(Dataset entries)
"""
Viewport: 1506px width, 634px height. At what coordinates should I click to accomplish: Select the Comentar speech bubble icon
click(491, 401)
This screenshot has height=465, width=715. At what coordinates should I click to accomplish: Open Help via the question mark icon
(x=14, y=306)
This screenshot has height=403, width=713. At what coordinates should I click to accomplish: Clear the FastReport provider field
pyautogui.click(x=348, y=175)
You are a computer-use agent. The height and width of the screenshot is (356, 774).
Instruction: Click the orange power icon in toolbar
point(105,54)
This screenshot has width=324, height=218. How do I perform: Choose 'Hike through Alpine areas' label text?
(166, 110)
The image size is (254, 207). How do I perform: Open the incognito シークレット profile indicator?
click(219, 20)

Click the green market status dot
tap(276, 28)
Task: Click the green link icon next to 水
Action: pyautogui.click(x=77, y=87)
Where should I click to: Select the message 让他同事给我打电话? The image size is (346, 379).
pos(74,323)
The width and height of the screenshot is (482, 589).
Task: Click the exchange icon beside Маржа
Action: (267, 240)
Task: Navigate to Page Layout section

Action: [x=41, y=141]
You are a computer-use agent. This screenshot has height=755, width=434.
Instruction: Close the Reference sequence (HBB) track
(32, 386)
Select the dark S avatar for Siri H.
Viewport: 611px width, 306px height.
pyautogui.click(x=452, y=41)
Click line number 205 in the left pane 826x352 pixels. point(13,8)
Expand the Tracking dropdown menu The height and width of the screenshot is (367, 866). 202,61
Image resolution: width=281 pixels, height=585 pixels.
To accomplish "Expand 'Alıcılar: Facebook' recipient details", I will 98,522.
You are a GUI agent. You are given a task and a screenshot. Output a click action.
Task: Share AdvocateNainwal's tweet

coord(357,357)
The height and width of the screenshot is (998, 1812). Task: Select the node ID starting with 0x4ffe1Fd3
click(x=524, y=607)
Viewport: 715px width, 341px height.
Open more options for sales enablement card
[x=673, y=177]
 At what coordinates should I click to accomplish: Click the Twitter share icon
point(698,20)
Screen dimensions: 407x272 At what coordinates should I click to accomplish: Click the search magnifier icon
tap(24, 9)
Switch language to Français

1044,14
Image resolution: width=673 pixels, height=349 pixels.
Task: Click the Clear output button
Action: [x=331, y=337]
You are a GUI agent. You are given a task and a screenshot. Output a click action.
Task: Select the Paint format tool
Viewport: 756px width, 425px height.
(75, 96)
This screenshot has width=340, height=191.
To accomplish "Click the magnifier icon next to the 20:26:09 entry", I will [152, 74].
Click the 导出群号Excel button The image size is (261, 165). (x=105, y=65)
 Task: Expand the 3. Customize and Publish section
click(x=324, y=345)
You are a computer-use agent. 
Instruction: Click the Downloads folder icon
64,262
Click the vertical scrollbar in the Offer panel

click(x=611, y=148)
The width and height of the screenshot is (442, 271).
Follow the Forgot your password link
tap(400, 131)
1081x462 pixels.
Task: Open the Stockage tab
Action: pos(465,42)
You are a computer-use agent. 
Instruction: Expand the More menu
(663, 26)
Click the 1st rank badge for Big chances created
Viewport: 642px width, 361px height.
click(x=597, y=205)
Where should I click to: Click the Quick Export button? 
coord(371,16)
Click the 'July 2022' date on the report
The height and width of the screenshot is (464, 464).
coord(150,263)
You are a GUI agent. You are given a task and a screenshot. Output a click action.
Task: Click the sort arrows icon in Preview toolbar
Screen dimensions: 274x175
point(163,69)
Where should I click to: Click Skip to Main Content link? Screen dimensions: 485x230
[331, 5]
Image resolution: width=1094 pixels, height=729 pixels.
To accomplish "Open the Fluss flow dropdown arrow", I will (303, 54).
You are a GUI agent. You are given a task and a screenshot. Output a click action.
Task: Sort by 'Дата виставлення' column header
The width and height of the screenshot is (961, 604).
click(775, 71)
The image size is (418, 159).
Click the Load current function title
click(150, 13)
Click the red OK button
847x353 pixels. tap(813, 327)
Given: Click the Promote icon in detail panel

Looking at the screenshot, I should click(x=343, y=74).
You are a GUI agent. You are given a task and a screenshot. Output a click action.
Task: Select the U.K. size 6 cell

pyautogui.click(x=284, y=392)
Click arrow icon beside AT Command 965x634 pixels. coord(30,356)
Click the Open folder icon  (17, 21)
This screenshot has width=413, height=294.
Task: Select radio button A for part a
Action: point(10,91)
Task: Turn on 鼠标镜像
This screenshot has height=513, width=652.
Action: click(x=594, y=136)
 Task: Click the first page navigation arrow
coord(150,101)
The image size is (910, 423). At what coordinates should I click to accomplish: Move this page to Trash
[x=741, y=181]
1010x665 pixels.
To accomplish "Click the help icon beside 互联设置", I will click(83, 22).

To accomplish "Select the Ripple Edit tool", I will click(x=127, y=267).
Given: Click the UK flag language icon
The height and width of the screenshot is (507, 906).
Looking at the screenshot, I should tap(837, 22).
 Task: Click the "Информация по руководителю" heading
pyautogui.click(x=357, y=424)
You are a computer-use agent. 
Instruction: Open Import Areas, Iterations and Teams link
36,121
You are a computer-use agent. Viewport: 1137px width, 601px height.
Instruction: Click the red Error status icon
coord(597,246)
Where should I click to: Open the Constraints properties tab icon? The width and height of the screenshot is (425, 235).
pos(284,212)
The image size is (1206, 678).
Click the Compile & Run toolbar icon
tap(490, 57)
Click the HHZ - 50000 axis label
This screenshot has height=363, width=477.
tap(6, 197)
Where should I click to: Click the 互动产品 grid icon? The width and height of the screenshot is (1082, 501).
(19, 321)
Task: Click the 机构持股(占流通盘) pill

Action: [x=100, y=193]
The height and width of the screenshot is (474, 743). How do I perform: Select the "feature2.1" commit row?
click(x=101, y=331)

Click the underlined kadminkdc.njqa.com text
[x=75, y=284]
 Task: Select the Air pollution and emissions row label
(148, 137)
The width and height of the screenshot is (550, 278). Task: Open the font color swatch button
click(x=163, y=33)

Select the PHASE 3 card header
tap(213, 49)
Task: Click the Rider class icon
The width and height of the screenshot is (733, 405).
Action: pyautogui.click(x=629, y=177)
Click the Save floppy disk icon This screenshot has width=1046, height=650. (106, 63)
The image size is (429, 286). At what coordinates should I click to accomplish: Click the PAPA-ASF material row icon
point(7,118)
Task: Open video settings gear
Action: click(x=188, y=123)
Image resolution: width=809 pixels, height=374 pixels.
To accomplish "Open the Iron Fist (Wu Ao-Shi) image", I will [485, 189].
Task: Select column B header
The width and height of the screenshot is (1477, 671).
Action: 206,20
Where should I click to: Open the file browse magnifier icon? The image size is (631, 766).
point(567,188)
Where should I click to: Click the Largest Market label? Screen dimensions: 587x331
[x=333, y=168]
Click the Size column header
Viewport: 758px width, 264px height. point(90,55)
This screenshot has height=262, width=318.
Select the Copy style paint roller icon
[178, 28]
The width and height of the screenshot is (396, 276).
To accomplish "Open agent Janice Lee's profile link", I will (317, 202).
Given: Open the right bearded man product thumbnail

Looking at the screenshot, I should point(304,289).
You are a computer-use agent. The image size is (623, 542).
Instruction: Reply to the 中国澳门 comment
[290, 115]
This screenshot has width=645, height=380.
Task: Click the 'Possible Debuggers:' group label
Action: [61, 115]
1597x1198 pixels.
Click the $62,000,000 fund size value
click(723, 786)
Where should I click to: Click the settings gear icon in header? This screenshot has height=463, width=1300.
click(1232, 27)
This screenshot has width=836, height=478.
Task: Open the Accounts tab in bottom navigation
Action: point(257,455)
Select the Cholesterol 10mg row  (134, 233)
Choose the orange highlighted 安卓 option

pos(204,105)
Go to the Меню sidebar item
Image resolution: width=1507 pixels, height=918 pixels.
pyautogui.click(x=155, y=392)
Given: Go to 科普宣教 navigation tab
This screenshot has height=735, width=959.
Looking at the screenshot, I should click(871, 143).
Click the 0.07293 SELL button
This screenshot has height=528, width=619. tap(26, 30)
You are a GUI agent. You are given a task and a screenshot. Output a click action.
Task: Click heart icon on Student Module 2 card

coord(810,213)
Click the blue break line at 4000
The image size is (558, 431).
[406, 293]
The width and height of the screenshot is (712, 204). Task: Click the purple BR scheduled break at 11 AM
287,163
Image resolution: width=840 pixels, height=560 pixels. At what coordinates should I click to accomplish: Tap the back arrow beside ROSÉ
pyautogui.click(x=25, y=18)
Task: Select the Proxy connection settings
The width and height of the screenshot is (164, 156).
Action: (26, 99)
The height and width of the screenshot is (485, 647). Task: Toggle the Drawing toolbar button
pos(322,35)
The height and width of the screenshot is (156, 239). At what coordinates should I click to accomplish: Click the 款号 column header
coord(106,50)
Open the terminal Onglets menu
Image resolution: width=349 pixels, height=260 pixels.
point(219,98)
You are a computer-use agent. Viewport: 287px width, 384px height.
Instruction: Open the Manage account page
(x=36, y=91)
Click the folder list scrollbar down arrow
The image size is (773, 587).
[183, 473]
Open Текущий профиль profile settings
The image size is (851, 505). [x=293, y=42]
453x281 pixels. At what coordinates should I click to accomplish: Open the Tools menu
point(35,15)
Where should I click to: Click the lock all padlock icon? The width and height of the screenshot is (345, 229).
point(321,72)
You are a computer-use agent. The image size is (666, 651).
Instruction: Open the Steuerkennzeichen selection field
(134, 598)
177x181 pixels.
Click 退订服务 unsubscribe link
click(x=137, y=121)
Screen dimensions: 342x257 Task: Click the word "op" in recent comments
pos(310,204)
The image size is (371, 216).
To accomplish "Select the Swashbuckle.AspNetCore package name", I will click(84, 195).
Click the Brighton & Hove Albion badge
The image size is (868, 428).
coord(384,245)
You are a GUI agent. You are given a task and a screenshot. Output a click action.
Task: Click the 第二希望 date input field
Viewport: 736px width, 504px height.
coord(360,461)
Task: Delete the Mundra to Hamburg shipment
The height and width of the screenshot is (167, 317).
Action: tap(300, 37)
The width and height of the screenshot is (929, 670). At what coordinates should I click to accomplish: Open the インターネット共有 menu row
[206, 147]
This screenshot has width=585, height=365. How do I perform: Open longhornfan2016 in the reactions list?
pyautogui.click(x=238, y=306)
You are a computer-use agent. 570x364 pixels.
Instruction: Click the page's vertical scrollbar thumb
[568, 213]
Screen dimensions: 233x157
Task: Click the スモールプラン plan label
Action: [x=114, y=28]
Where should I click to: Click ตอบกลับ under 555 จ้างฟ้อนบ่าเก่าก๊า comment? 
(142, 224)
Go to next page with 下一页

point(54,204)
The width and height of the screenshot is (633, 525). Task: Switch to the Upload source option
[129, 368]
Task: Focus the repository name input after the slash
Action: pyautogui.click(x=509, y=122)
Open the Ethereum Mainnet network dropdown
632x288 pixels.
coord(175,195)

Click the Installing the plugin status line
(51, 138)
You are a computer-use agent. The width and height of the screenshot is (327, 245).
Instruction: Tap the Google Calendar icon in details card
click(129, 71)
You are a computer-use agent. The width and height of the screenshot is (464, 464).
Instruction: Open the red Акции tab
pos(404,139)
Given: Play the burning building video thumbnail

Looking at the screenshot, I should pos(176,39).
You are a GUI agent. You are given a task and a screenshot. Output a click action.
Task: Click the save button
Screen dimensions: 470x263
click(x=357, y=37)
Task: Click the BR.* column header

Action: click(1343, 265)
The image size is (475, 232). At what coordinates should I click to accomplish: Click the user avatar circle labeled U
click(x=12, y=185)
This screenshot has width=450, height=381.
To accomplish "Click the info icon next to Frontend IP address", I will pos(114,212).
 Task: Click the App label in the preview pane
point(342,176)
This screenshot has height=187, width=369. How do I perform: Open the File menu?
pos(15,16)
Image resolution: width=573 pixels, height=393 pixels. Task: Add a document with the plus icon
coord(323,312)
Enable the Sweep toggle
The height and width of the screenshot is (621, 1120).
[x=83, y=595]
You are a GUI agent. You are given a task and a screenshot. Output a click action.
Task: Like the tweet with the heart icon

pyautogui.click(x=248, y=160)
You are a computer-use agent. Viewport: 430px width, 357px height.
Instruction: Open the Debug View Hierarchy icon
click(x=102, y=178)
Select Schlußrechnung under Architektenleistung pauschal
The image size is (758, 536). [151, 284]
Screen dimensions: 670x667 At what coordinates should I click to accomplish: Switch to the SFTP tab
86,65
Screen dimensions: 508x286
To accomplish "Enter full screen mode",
"""
- [Exercise objective]:
Please return only the lines above, starting at the line that has "Task: Click the first page navigation arrow" and ending at the line that has "Click the HHZ - 50000 axis label", keeping both and leaving each one unchanged.

- [Response to the task]:
 Task: Click the first page navigation arrow
coord(150,101)
The image size is (910, 423). At what coordinates should I click to accomplish: Move this page to Trash
[x=741, y=181]
1010x665 pixels.
To accomplish "Click the help icon beside 互联设置", I will click(83, 22).

To accomplish "Select the Ripple Edit tool", I will click(x=127, y=267).
Given: Click the UK flag language icon
The height and width of the screenshot is (507, 906).
Looking at the screenshot, I should tap(837, 22).
 Task: Click the "Информация по руководителю" heading
pyautogui.click(x=357, y=424)
You are a computer-use agent. 
Instruction: Open Import Areas, Iterations and Teams link
36,121
You are a computer-use agent. Viewport: 1137px width, 601px height.
Instruction: Click the red Error status icon
coord(597,246)
Where should I click to: Open the Constraints properties tab icon? The width and height of the screenshot is (425, 235).
pos(284,212)
The image size is (1206, 678).
Click the Compile & Run toolbar icon
tap(490, 57)
Click the HHZ - 50000 axis label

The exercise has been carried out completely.